I am probably not explaining this well but this short story seemed more like an exercize in story-telling than anything else since its metafictive qualities are way too obvious to be ignored.

3.5/5

I have just one bone to pick with this though - Sanjay Rabindranath is not a correct Indian name. Rabindranath is a name and not a surname(as per my knowledge). And I'm a little disappointed with Wallace for creating another stereotypical Indian character, albeit an unimportant one. (Not EVERY Indian boy is a nerd with glasses who likes nothing better than studying. Humph!)

Incarnations of Burned Children

This story came as a pleasant shock. It displays Wallace's incredible range as a writer. It is lyrical, agonizing, has some of his most exquisite prose (sans the insane detailing and abhorrent barrage of tough sounding words) and deals with a theme like parenthood which is so not your typical Wallace subject.
This is hands down my favorite story of the lot and worth being read and re-read.

5/5

Another Pioneer

A wonderful parable rife with symbolism and allusions to human foibles, but half concealed behind a mountain of Latin phrases and incomprehensible words which put my Kindle dictionary to shame.
I am going to make a list of the words here just to give the prospective reader an idea -

thanatophilic
puericratic
oneirically
epitatic
peripeteiac
paenistic
thanatotic
phlogistive
extrorse

.....and so on

(oh look even GR spellcheck thinks these words do not exist)

4/5

Good Old Neon

A semi (or wholly?) autobiographical story which reminded me of Wallace's suicide again and again.
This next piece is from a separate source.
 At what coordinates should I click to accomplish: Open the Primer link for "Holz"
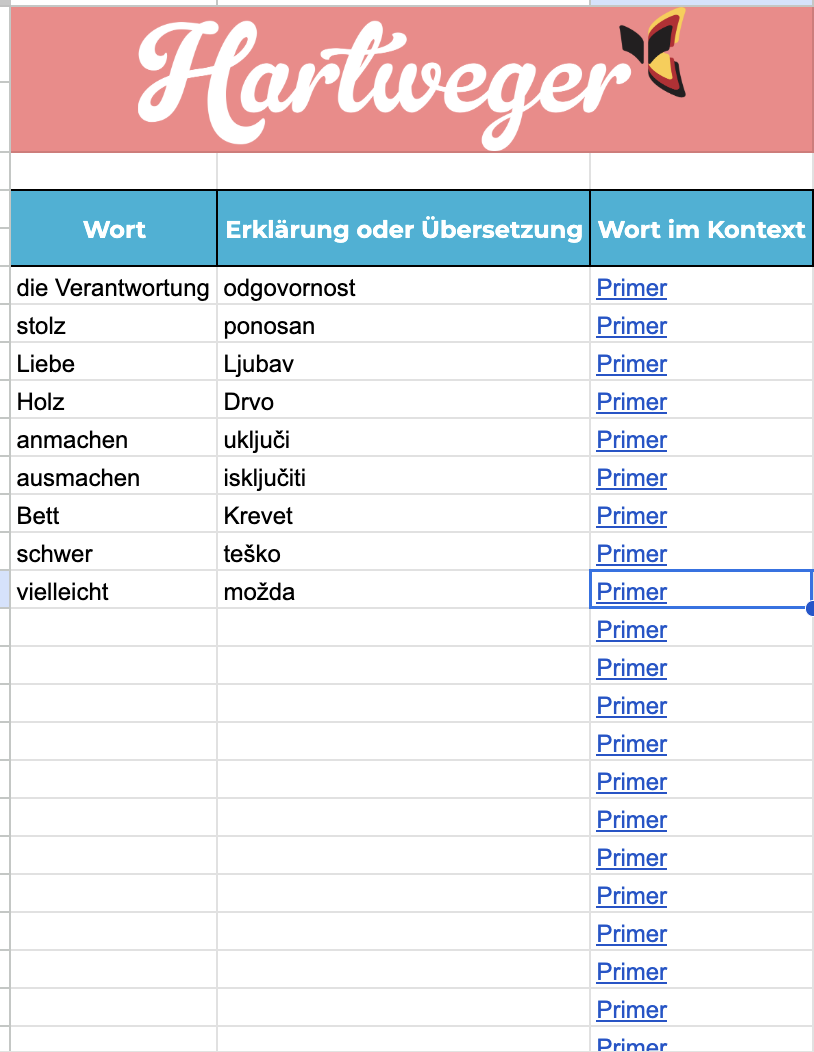coord(631,402)
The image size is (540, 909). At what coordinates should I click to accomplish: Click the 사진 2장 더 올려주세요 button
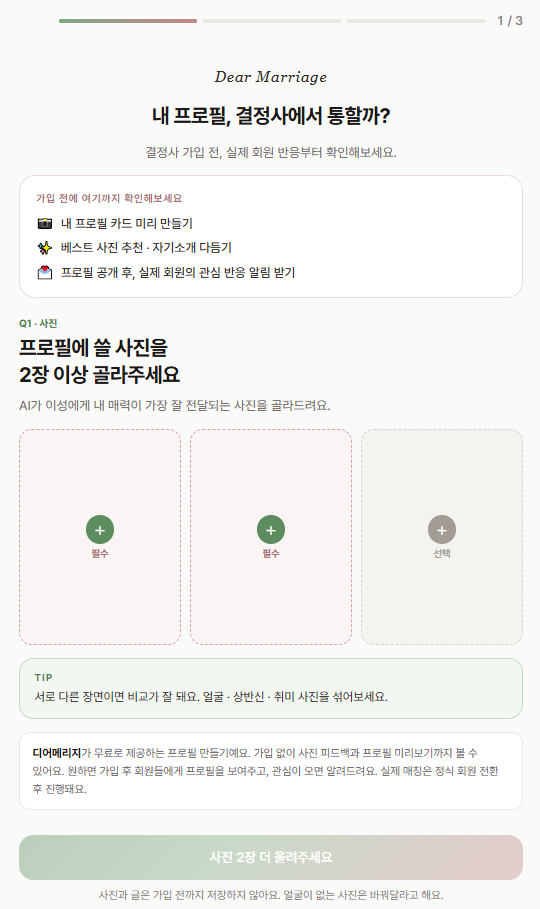point(271,857)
I loved the protagonist's voice (even though he is kind of a douche, really) and not even once did his ramblings bother me here, which goes to show how deftly Wallace handled the narration.
The ending left me spell-bound.

5/5

Oblivion

A brilliant short story revolving around the dynamics of human relationships which appear to be normal on the surface but reveal complexities just beneath it and inter-familial troubles. But again this contains a generous sprinkling of unheard of words which are precisely there to make you feel a little stupid. But I almost did not mind.
This one has a bit of a cliched ending.

4/5

The Suffering Channel

By far the longest short story of the lot and this could also qualify as a novella. From what I could glean from this, it appears to be DFW's attempt at parodying the inner workings of media houses and revealing that thin line separating 'actual' news from pure bullshit being relayed under the pseudonym of news. Also you can take the word 'shit' literally here.
(Don't get what I mean? Read the damn book.)

4/5

(I have left out reviewing one story here because that did not make much of an impression on me.)

After finishing this book, I am experiencing a mad urge to laugh loudly at the burst of pride I felt for my own vocabulary at one point of time.
Reading DFW is a tiresome experience but it is also immensely rewarding and I simply cannot wait to learn more from him now.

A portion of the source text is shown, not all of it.